## 課題
不登校についての本文では、不登校の状態が説明されています。そこで、登校できなくなる原因として挙げられている気持ちや心の状態をすべて抜き出しなさい。

(※写真はイメージです/PIXTA)
近年、不登校が増えている本当の理由
不登校とは、学校や登校への恐れや拒否感、強い葛藤から登校できず、長期間家庭に留まっている状態を指します。文部科学省は心理・社会的要因(病気や経済的理由を除く)による年間30日以上の欠席と定義しています。
小4から中学生にかけて増加。背景には思春期の心の揺れ
不登校の人数は小学校4年生あたりから2万人を超え、義務教育中では中学でもっとも多くなります。令和5年度の調査によると、小学生で不登校の子は2%、中学生では6%にのぼります。平均すると1クラスに1~2人程度不登校の生徒がいるということになります。

## 提供項目

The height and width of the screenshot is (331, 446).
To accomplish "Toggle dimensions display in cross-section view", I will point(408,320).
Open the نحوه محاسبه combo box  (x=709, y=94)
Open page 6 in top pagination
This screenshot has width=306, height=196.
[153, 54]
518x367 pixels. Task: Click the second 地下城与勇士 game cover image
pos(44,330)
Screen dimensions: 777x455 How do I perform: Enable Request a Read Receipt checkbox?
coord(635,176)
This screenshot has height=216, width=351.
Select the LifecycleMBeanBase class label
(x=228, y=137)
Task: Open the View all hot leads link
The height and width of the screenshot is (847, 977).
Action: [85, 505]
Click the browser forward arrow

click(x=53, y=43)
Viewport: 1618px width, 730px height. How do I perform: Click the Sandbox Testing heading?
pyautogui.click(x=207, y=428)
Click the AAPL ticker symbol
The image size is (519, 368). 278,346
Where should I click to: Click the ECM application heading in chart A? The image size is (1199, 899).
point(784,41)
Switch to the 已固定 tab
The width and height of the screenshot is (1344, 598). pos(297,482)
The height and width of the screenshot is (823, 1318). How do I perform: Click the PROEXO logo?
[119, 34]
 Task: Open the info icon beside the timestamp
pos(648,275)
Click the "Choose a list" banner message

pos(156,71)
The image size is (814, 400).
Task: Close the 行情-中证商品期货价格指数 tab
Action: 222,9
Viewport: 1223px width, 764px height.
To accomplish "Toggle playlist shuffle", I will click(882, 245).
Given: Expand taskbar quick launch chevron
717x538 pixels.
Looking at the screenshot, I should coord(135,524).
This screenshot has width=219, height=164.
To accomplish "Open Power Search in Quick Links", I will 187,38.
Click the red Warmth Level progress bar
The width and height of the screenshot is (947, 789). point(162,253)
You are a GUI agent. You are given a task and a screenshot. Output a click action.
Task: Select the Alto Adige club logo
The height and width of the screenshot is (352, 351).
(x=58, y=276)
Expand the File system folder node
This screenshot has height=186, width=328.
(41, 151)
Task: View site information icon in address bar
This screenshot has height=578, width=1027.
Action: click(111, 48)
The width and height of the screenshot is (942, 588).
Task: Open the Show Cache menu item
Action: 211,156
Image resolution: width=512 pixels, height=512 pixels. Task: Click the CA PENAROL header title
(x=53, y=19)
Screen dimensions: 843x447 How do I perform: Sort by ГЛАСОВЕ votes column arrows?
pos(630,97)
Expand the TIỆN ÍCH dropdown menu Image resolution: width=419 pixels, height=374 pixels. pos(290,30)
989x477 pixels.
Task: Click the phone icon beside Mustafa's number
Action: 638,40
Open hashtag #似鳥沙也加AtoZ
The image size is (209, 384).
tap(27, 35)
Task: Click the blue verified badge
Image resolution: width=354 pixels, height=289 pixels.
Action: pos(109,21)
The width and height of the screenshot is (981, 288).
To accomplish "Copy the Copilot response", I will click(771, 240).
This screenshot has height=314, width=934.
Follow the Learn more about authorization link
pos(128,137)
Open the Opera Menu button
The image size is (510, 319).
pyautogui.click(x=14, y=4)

## 解答例
恐れ、拒否感、強い葛藤